Figure 3. Il4rα KO mice show increased neuronal cell death in the cortical brain slice ischemia assay.

(A – D) Cortical brain slices from Il4rα WT and KO mice biolistically transfected with an YFP expression plasmid under normal conditions and 24 h after 5.5 min of OGD. YFP expressed in cortical pyramidal neurons appears dark in these contrast-inverted fluorescence micrographs. Scale bar: 100 µm. (E) The graph indicates the average cell viability of Il4rα WT and KO before and 24 h after OGD. The OGD dramatically induced neuronal cell death for both Il4rα WT and KO compared their non-OGD control. Experiments were performed three times using three to four mice per genotype for each experiment (Total number of animals: WT (n=10) and KO (n=11)).

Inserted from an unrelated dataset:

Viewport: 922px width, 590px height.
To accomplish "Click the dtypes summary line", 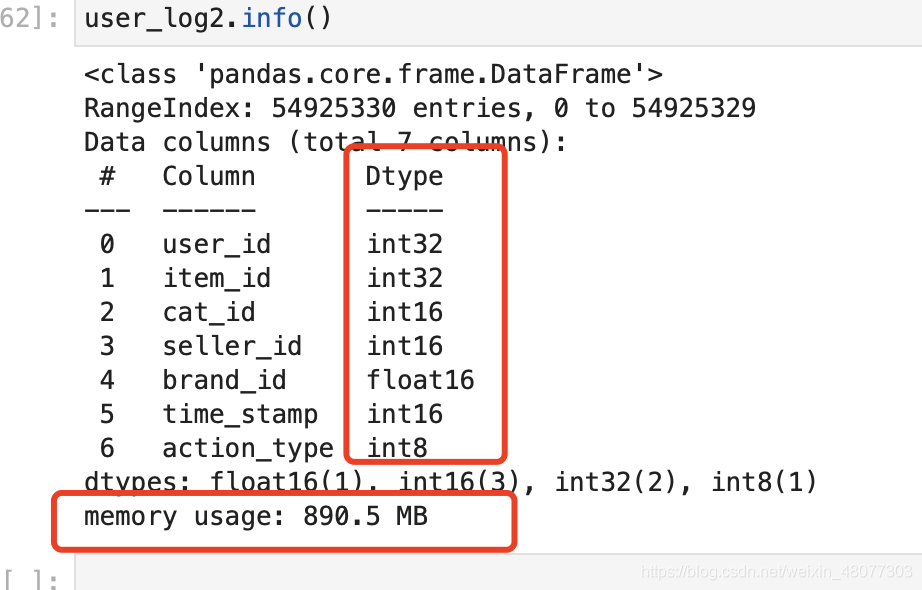I will [450, 483].
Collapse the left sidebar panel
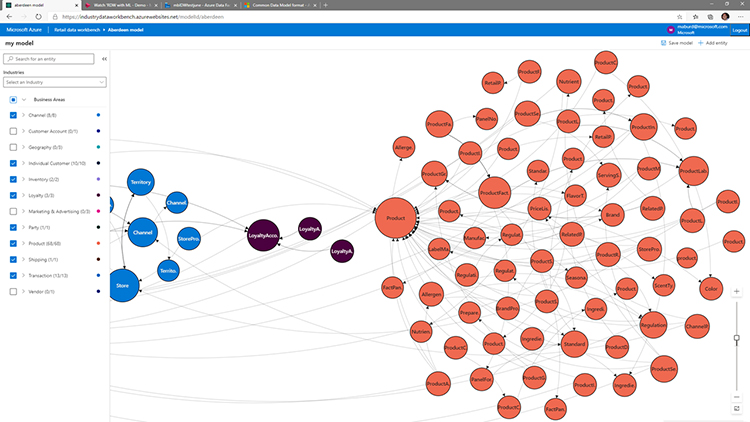Image resolution: width=750 pixels, height=422 pixels. (105, 59)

The number of brain slices analyzed for Il4rα WT(non-OGD), WT (OGD), KO (non-OGD), and KO (OGD) were 55, 58, 62, and 60, respectively. (F) The graph indicates the average cell viability of Il4rα WT and KO 24 h after OGD. Il4rα KO increases neuronal cell death by 40% normalized to Il4rα WT. (G – L) Brain slices for Il4rα WT (G, H, and I) and KO (J, K, and L) were stained with a neuronal-specific MAP2 antibody (G and J) and c-Caspase 3 antibody (H and K). (I) and (L) capture the image of a single neuron located in layer 2/3 of the brain cortex for Il4rα WT (G) and KO (J), and white dots in the outline of the cell represent c-Caspase 3 normalized to the same level of both Il4rα WT and KO neurons using Image J. Scale bar: 5 µm. (M) The graph indicates the average intensity of c-Caspase 3. Il4rα KO neurons showed a 7.7-fold increase in c-Caspase 3 intensity compared to WT neurons. The number of neurons analyzed for Il4rα WT and KO were 10 and 15, respectively. Data represent the mean ± SEM. Statistical analysis, 2-tailed Student’s t test (*** p<.001 vs. Il4rα WT).